_Exercise requirements_: An exact copy of the data below is needed; please leave out any pictures.

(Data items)
■ ■ ■ ■

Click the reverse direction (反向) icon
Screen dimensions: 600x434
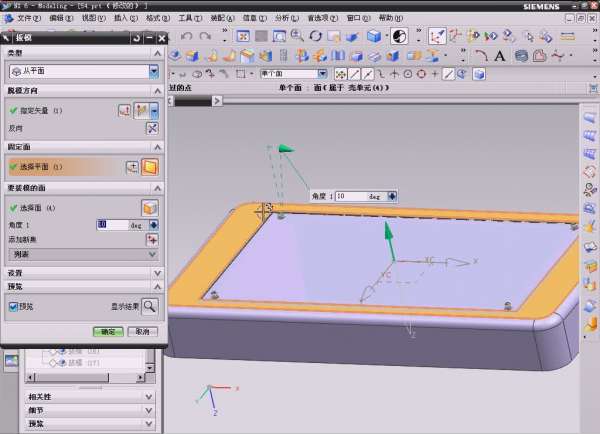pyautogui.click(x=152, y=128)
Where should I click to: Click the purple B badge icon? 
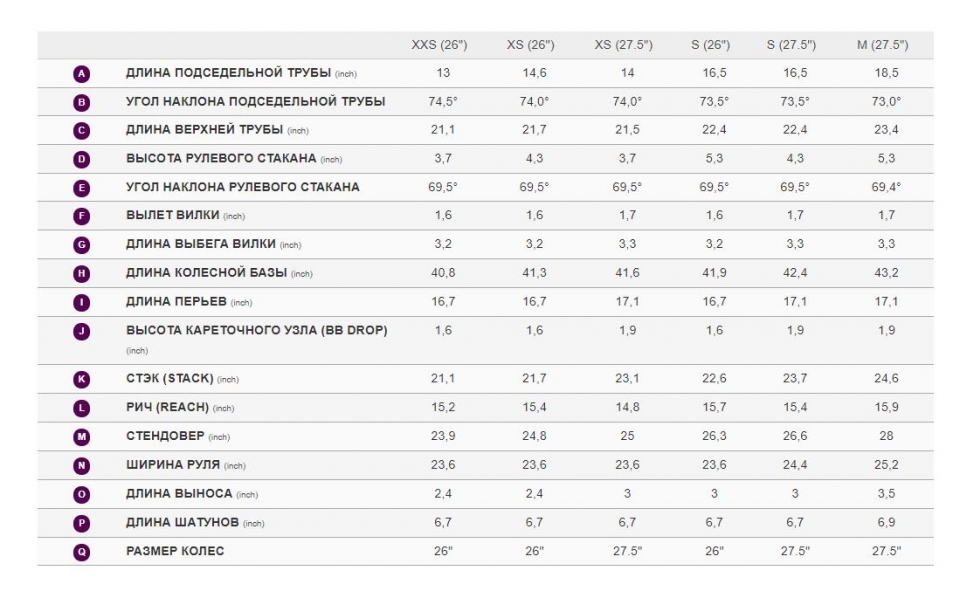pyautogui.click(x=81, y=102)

■ ■ ■ ■

_Worked solution_:
Click the reverse direction (反向) icon
Screen dimensions: 600x434
pyautogui.click(x=152, y=128)
Where should I click to: Click the purple B badge icon? 
pyautogui.click(x=81, y=102)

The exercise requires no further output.